Standard Bank PMI Index: “Business Activity in Mozambique Falls to Lowest in August”

The Purchasing Managers Index™ (PMI™) from Standard Bank revealed that business activity in Mozambique fell to its lowest level in seven months – from 51.9 points in July, the highest in 13 months, to the basic index of 50.4 in August.

The data is contained in the Monthly Report consulted this Tuesday, 12 September, by DE, which also highlights that the rates of expansion of activities and new business also fell after the records seen in July.

According to Standard Bank, the main figure calculated by the survey is the Purchasing Managers’ Index™ (PMI™), in which values above 50.0 point to an improvement in business conditions in the previous month, while values below 50.0 show a deterioration.

“The decline in the PMI led to a significant slowdown in new business growth, which recorded the lowest figure of the current seven-month expansion period. Several panellists indicated difficulties in acquiring new work, although others managed to secure new clients. However, it should be noted that the weaker rise in sales followed the most solid recovery of the last 14 months in July,” says the report.

According to Standard Bank Mozambique, pointing to the PMI index, Mozambican companies saw less pressure on spending in the period under review as the slight drop in purchase prices helped to offset a further increase in wages. As a result, “companies once again recorded an increase in sales prices, albeit a moderate one”.

For the chief economist at Standard Bank in Mozambique, Fáusio Mussá, this slowdown mainly reflects a sharp drop in the growth of production and new orders, but with job creation registering a moderate increase. In addition, “sales prices and the means of production increased, but more slowly, suggesting a further easing of inflation”.

“Even so, having remained above the reference value of 50, the August PMI suggests that economic activity continues to recover gradually,” emphasised Mussá.

The chief economist at Standard Bank de Moçambique also explained that, in the first half of 2023, a more restrictive policy was generally observed, translated into a pronounced increase in the reserve requirement coefficients, which is expected to produce the desired effect of a slowdown in inflation in the second half of the year, but accompanied by a slowdown in Gross Domestic Product (GDP) that excluded the natural resources sector. Nevertheless, “inflation, which stood at 5.7 per cent year-on-year in July, should have fallen to 5.5 per cent year-on-year in August, in a context of exchange rate stability and the seasonal fall in food inflation”.
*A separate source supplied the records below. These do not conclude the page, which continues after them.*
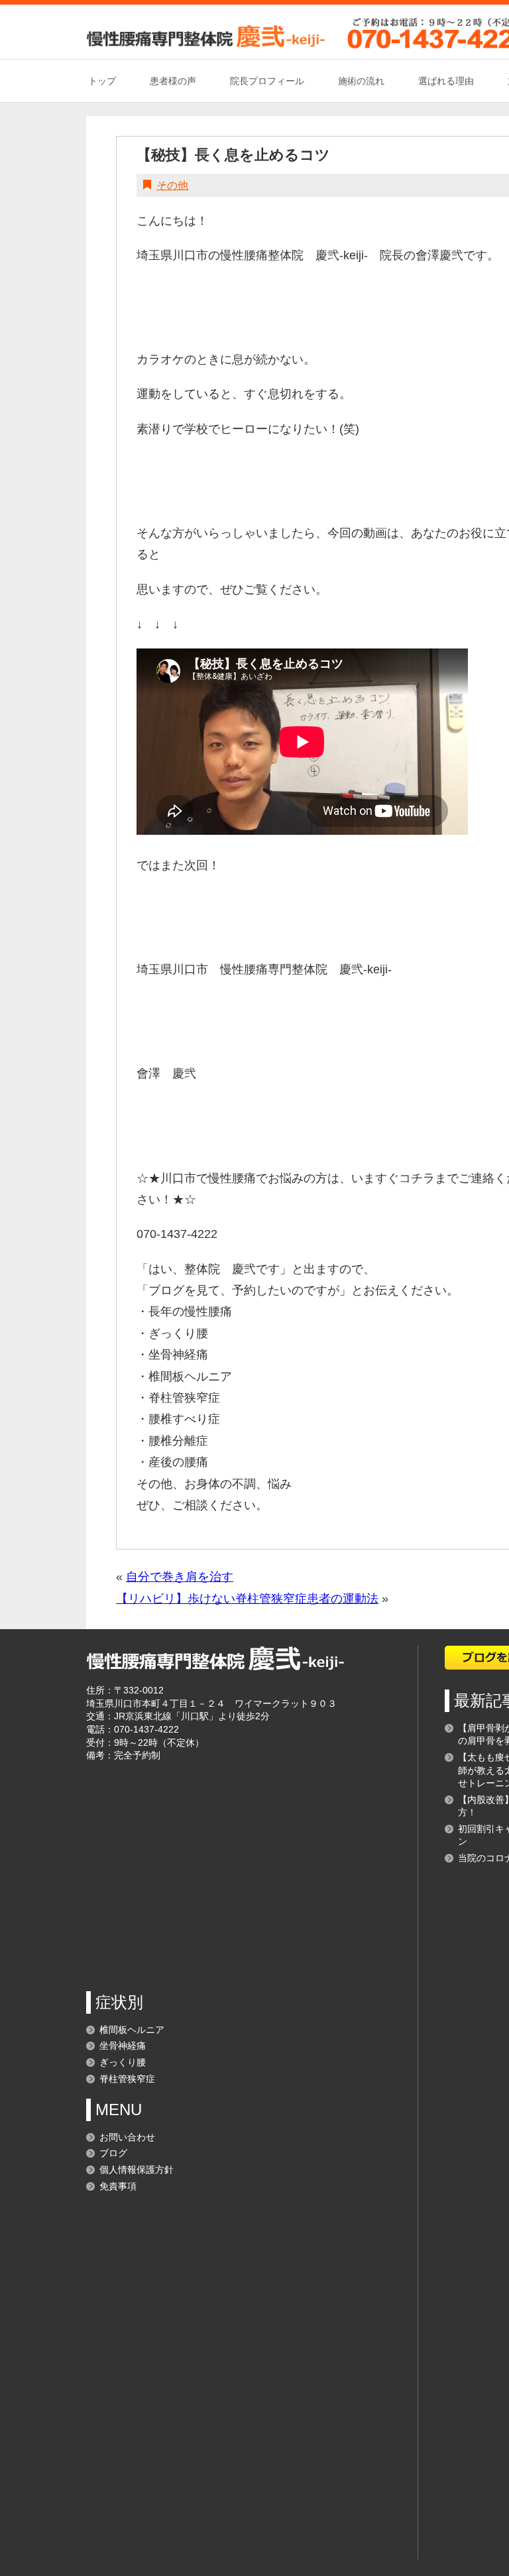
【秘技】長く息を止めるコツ (233, 155)
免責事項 (118, 2186)
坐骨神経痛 (122, 2045)
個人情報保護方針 (136, 2169)
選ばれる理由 (446, 81)
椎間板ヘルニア (131, 2029)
In this sense, Fáusio Mussá believes that the combined effect of monetary policy and the fiscal containment measures implemented to resolve wage bill issues and domestic state debt pressures could result in a further slowdown in GDP growth outside the natural resources sector this year.
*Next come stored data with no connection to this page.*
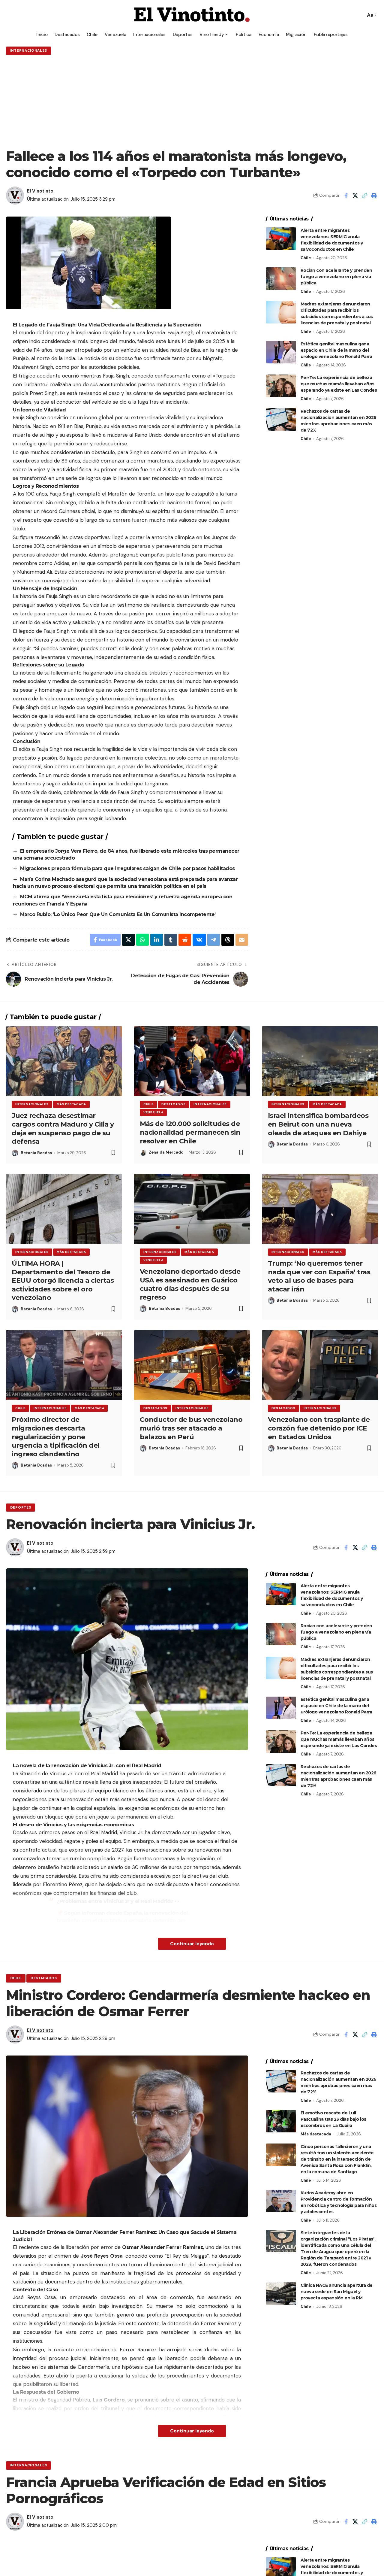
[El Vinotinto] (192, 15)
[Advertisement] (192, 101)
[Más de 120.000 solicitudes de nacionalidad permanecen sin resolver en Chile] (192, 1061)
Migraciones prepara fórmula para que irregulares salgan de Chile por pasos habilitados (128, 868)
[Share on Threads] (227, 940)
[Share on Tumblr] (170, 940)
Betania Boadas (36, 1152)
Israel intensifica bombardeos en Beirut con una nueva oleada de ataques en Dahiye (318, 1124)
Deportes (20, 1507)
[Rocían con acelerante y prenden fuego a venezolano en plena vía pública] (281, 278)
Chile (306, 257)
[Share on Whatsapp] (142, 940)
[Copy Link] (364, 195)
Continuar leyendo (192, 1943)
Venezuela (153, 1112)
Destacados (173, 1104)
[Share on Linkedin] (156, 940)
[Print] (374, 195)
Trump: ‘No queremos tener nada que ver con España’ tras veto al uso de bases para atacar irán (319, 1276)
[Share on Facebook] (346, 195)
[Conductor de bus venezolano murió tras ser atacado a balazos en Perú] (192, 1365)
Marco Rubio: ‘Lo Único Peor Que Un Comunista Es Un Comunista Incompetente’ (118, 914)
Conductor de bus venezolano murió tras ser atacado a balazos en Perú (191, 1428)
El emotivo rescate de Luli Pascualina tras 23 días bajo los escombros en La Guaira (333, 2119)
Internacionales (28, 50)
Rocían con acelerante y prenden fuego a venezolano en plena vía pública (336, 277)
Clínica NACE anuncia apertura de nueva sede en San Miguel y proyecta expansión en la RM (337, 2292)
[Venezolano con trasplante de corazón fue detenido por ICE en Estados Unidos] (320, 1365)
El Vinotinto (40, 191)
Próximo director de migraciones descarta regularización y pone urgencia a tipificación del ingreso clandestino (56, 1436)
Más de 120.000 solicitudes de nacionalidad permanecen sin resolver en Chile (190, 1132)
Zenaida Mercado (166, 1152)
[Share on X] (355, 195)
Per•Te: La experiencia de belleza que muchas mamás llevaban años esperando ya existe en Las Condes (339, 384)
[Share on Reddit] (184, 940)
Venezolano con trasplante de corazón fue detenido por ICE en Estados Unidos (319, 1428)
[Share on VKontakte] (199, 940)
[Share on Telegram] (213, 940)
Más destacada (71, 1104)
“GDP growth excluding natural resources decelerated to 2.6 per cent in the first half of 2023 year-on-year, following growth of 3.4 per cent in the second half of 2022 and 4.3 per cent in the first half of 2022. At this point, a slower growth in GDP excluding the natural resources sector seems inevitable, to help alleviate the pressures associated with liquidity in foreign currency, thus promoting the maintenance of the stability of the metical, in a context of ongoing reforms in the foreign exchange market, and a further slowdown in inflation,” he concluded.